EXERCISE ->
Reproduce each of the following items verbatim, without changing a single character.

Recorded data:
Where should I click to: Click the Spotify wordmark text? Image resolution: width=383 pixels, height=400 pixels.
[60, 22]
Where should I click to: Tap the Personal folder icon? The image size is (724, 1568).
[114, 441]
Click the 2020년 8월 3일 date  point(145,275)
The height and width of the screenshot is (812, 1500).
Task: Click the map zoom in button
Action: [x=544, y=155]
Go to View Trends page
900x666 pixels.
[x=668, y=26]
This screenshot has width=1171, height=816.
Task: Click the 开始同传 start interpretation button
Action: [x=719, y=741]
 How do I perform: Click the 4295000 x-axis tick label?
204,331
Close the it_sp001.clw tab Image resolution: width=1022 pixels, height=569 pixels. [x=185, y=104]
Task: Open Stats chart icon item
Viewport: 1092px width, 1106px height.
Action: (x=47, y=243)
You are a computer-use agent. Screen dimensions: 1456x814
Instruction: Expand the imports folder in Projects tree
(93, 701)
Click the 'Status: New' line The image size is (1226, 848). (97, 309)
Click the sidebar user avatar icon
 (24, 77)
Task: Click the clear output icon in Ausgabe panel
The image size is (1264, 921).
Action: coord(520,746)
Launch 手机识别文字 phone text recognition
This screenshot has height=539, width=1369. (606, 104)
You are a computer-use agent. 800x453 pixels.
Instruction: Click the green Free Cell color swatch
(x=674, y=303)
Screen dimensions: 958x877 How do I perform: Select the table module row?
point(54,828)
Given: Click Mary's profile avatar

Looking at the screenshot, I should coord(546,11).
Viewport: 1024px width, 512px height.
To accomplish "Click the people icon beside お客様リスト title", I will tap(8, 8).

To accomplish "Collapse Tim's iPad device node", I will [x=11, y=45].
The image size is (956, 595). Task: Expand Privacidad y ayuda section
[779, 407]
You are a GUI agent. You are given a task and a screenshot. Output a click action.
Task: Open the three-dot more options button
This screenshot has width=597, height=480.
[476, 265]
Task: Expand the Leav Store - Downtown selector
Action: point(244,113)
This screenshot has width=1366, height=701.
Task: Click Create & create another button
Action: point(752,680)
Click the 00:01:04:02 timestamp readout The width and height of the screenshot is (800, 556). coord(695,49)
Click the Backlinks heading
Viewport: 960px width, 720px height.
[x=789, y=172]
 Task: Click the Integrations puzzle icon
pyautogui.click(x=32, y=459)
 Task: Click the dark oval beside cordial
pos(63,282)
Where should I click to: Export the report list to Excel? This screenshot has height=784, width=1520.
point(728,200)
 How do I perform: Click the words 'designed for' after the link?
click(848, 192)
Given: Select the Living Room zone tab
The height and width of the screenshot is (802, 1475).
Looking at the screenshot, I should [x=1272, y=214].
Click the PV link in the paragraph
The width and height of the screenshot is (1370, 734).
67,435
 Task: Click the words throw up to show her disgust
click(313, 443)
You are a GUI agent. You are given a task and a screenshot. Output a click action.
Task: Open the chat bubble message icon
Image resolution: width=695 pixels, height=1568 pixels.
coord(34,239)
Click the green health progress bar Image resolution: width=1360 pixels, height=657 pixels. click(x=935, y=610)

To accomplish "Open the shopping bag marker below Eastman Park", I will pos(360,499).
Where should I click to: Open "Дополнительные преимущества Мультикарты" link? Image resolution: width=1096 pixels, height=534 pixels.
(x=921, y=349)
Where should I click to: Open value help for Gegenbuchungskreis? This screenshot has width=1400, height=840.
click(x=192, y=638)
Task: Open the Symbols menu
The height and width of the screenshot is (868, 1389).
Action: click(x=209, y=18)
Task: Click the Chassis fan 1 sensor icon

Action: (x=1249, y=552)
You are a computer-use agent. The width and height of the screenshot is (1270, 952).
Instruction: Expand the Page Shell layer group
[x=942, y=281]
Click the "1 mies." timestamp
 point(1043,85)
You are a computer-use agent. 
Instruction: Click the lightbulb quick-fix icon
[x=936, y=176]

ANSWER FOR THIS EXERCISE ->
Where should I click to: Click the Spotify wordmark text? Image resolution: width=383 pixels, height=400 pixels.
[60, 22]
Where should I click to: Tap the Personal folder icon? The image size is (724, 1568).
[114, 441]
Click the 2020년 8월 3일 date  point(145,275)
The height and width of the screenshot is (812, 1500).
Task: Click the map zoom in button
Action: [x=544, y=155]
Go to View Trends page
900x666 pixels.
[x=668, y=26]
This screenshot has width=1171, height=816.
Task: Click the 开始同传 start interpretation button
Action: [x=719, y=741]
 How do I perform: Click the 4295000 x-axis tick label?
204,331
Close the it_sp001.clw tab Image resolution: width=1022 pixels, height=569 pixels. [x=185, y=104]
Task: Open Stats chart icon item
Viewport: 1092px width, 1106px height.
Action: (x=47, y=243)
You are a computer-use agent. Screen dimensions: 1456x814
Instruction: Expand the imports folder in Projects tree
(93, 701)
Click the 'Status: New' line The image size is (1226, 848). (97, 309)
Click the sidebar user avatar icon
 (24, 77)
Task: Click the clear output icon in Ausgabe panel
The image size is (1264, 921).
Action: coord(520,746)
Launch 手机识别文字 phone text recognition
This screenshot has height=539, width=1369. (606, 104)
You are a computer-use agent. 800x453 pixels.
Instruction: Click the green Free Cell color swatch
(x=674, y=303)
Screen dimensions: 958x877 How do I perform: Select the table module row?
point(54,828)
Given: Click Mary's profile avatar

Looking at the screenshot, I should coord(546,11).
Viewport: 1024px width, 512px height.
To accomplish "Click the people icon beside お客様リスト title", I will tap(8, 8).

To accomplish "Collapse Tim's iPad device node", I will [x=11, y=45].
The image size is (956, 595). Task: Expand Privacidad y ayuda section
[779, 407]
You are a GUI agent. You are given a task and a screenshot. Output a click action.
Task: Open the three-dot more options button
This screenshot has width=597, height=480.
[476, 265]
Task: Expand the Leav Store - Downtown selector
Action: point(244,113)
This screenshot has width=1366, height=701.
Task: Click Create & create another button
Action: point(752,680)
Click the 00:01:04:02 timestamp readout The width and height of the screenshot is (800, 556). coord(695,49)
Click the Backlinks heading
Viewport: 960px width, 720px height.
[x=789, y=172]
 Task: Click the Integrations puzzle icon
pyautogui.click(x=32, y=459)
 Task: Click the dark oval beside cordial
pos(63,282)
Where should I click to: Export the report list to Excel? This screenshot has height=784, width=1520.
point(728,200)
 How do I perform: Click the words 'designed for' after the link?
click(848, 192)
Given: Select the Living Room zone tab
The height and width of the screenshot is (802, 1475).
Looking at the screenshot, I should [x=1272, y=214].
Click the PV link in the paragraph
The width and height of the screenshot is (1370, 734).
67,435
 Task: Click the words throw up to show her disgust
click(313, 443)
You are a GUI agent. You are given a task and a screenshot. Output a click action.
Task: Open the chat bubble message icon
Image resolution: width=695 pixels, height=1568 pixels.
coord(34,239)
Click the green health progress bar Image resolution: width=1360 pixels, height=657 pixels. click(x=935, y=610)

To accomplish "Open the shopping bag marker below Eastman Park", I will pos(360,499).
Where should I click to: Open "Дополнительные преимущества Мультикарты" link? Image resolution: width=1096 pixels, height=534 pixels.
(x=921, y=349)
Where should I click to: Open value help for Gegenbuchungskreis? This screenshot has width=1400, height=840.
click(x=192, y=638)
Task: Open the Symbols menu
The height and width of the screenshot is (868, 1389).
Action: click(x=209, y=18)
Task: Click the Chassis fan 1 sensor icon

Action: (x=1249, y=552)
You are a computer-use agent. The width and height of the screenshot is (1270, 952).
Instruction: Expand the Page Shell layer group
[x=942, y=281]
Click the "1 mies." timestamp
 point(1043,85)
You are a computer-use agent. 
Instruction: Click the lightbulb quick-fix icon
[x=936, y=176]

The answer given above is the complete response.